So This Appears To Be Actually Happening.
The weird thing about being an author is that months pass by when you are not. As a general rule, you don’t get a lot of feedback as an author, particularly when you write short stories; maybe a couple of Twitter-mentions, maybe Lois Tilton reviews your tale, but mostly you write a story and it vanishes after a month and then you’re back to zilch.
I mean, you know you’re an author; you’re writing. You’re talking to other writers. But the feedback from the world is negligible.
And selling a novel is weird, because the feedback comes in clusters. You get the acceptance, and it’s all WOO I CAN’T TELL MY FRIENDS YET HOLY GOD SIGN THE CONTRACT SIGN THE CONTRACT. Then you make the announcement, and it’s a voluminous roar from your friends.
Then nothing. Weeks and weeks of nothing.
Then you get the edits! A flurry of activity.
Then nothing.
Then you get the copyedits! A flurry of activity!
Then nothing.
Then the proofing! And holy crap, is that more boring than I can convey!
And then weeks and weeks of nothing.
So my novel has been A Thing in my life, but months have passed by where it might as well have not existed.
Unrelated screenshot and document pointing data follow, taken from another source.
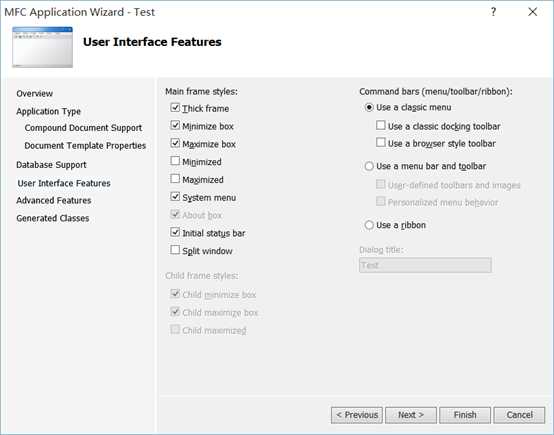This screenshot has width=554, height=435.
Task: Disable the Maximize box option
Action: point(175,143)
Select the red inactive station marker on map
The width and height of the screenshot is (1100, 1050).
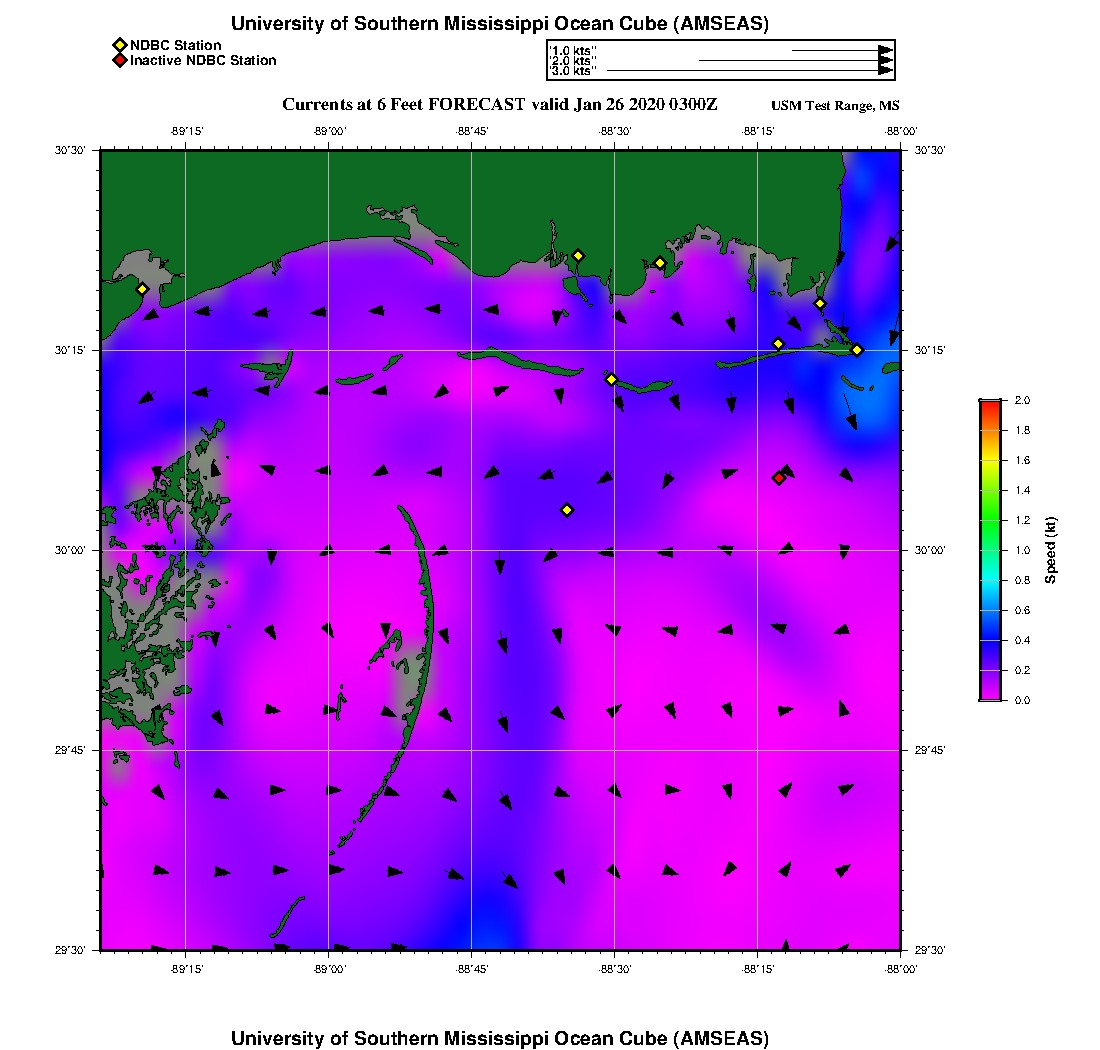[778, 478]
You just sort of go on cruise control, like ya do with stories, where you wait for things to happen.
And now, things are starting to heat up.
After months of delay, the Advanced Reader Copies for reviewers are up on NetGalley. People are starting to talk about this not just as “Hey, that thing that Ferrett is doing,” but as an actual book that they’re excited about. I’m planning podcasts, blog tours, publicity – and for the record, if you want me to make a post for your blog or talk on your show, talk to me, I’ll go just about anywhere.
There’s that shivering excitement of knowing that strangers now have your book in their hands, and you hope they like it.
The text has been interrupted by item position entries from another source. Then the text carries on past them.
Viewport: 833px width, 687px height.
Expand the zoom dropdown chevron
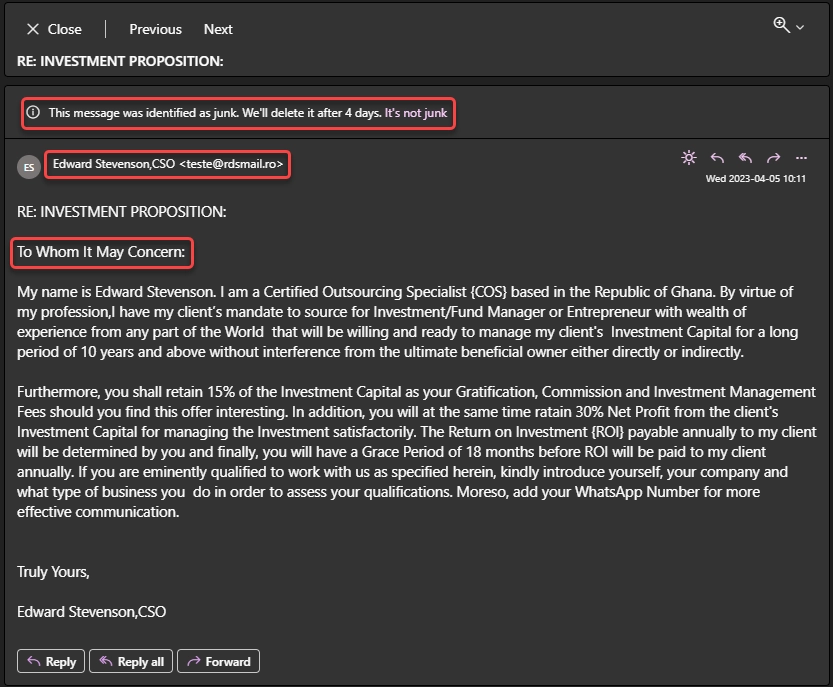click(x=800, y=28)
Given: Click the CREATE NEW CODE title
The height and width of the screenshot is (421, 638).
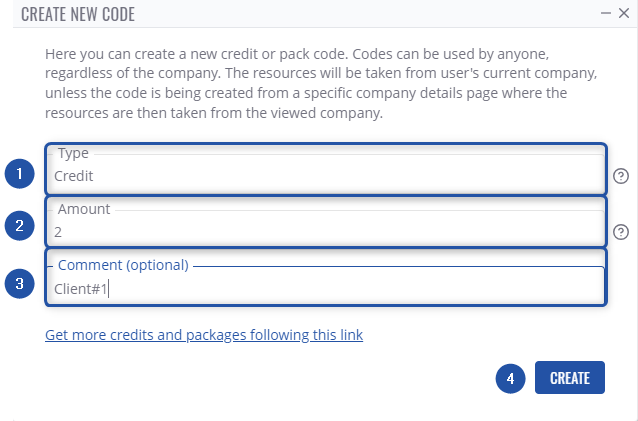Looking at the screenshot, I should click(x=78, y=14).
You oscillate between hope and despair – I’ll sell ten thousand copies! No, you’ll be lucky to sell five hundred. This will be a success! They’ll hate it. You’ve done everything you can – for me, sending in the final proofs felt slightly despairing, like, “This book is now as literally as good as it’s going to get” – and so you have that feeling of the roller coaster ratcheting upwards, knowing there’s a drop coming, unable to see over that rise in front of you.
Reviews are coming. And you’re either Ned Stark or Littlefinger.
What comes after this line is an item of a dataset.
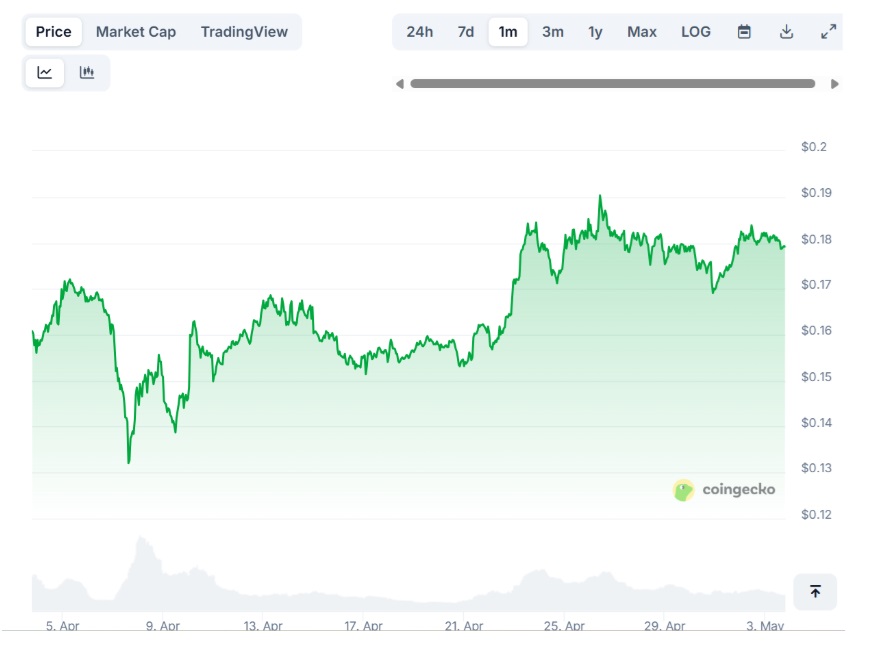Click the CoinGecko logo watermark
This screenshot has width=874, height=658.
coord(725,490)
Last night, I spent an hour writing, then an hour prepping an excerpt of my book to be read aloud in a podcast, then I answered interview questions for an hour. The work is starting. I’m still coordinating book tours, trying to figure out how all this works, getting the signing…
…and I know this will eventually explode. In March there will be a flurry of Goodreads reviews, people telling me they loved it or hated it, I’ll watch my Amazon rating like it was my heartbeat when I was in the ER for cardiac arrest.
And sometime – I expect in May – it’ll all fade again. It’ll become Just Another Book, the last thing people read, and it’ll probably have a little more traction than a short story, but this will dwindle to backlist. It’ll be something I discuss, but the excitement? Over. Except for a few fans who, hopefully, will tell me how much they loved it. (I hope I hope.) I’ll have something to sign at conventions at long last.
But for right now, I’m in that zone where I can’t quite see the drop, but the rollercoaster is rattling harder, and I hear the people out in front whooping. Is that a good whoop, and this is going to be a joyous ride? Is it a bad whoop, where you discover this next rush is lame?
I don’t know.
Yet I can feel the pull of it. Something is happening. I’ve never gone over this hill before. It’s going to be weirdly exciting even if the book flops – all the talking I’ll do, all the preparation, all the people treating these words I churned out like they were just some other book on the shelves.
I’m transitioning from “Oh my God this is important to me” to “Oh my God this is one of thousands of books published this year.” It’ll be brutal. It’ll be eye-opening. It may even be profitable.
It’s coming, and the next six weeks are only going to get crazier.